» **Listed records**:
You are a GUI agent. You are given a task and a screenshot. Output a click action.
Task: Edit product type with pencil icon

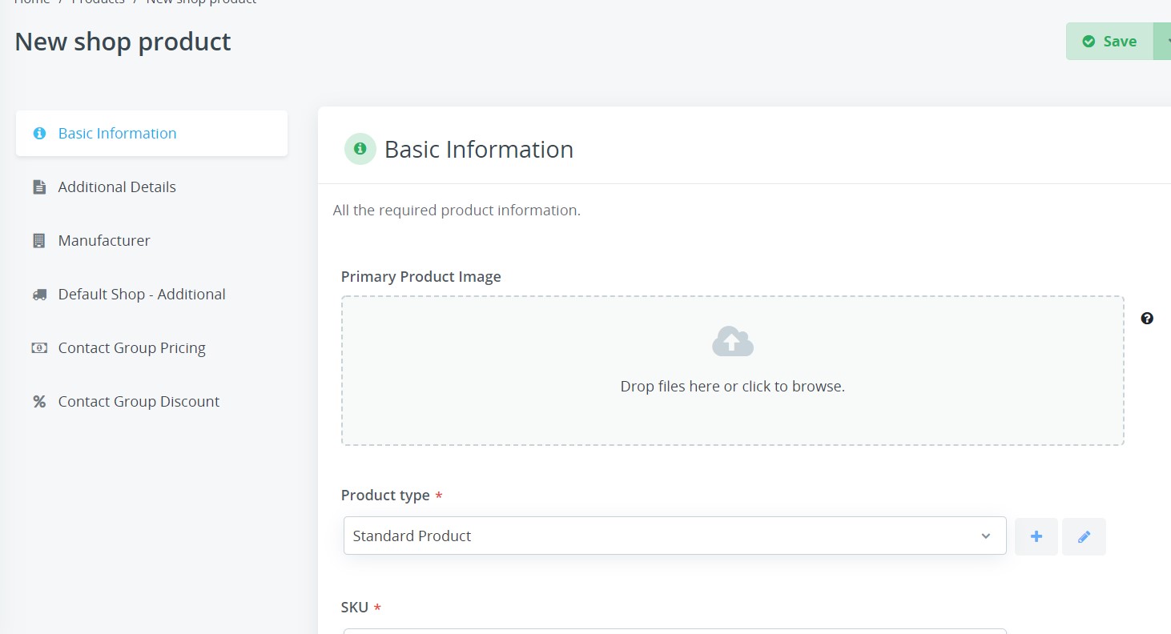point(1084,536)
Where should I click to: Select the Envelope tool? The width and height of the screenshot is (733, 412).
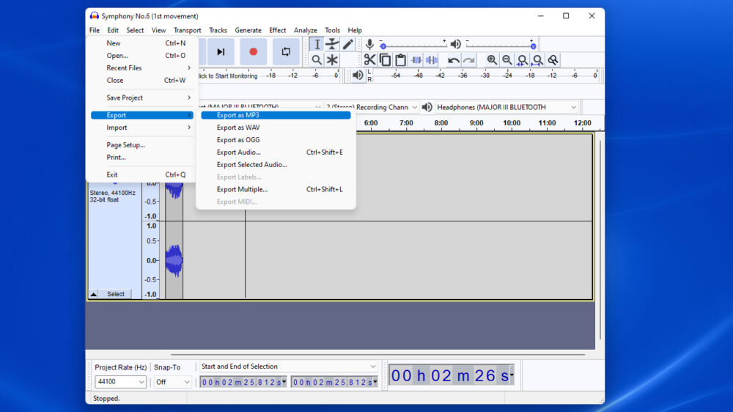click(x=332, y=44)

...

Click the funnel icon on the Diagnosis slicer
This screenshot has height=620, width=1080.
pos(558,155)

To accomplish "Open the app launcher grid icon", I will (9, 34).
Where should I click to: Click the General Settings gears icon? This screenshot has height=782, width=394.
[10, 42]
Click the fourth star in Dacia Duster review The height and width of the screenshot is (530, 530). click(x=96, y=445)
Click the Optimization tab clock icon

» **What you are asked to do**: From the listing above, output exactly the run of lines that starts with the line containing "Where should I click to: Click" and ends with the line containing "Click the Optimization tab clock icon".

» **Exercise output**:
Where should I click to: Click the General Settings gears icon? This screenshot has height=782, width=394.
[10, 42]
Click the fourth star in Dacia Duster review The height and width of the screenshot is (530, 530). click(x=96, y=445)
Click the Optimization tab clock icon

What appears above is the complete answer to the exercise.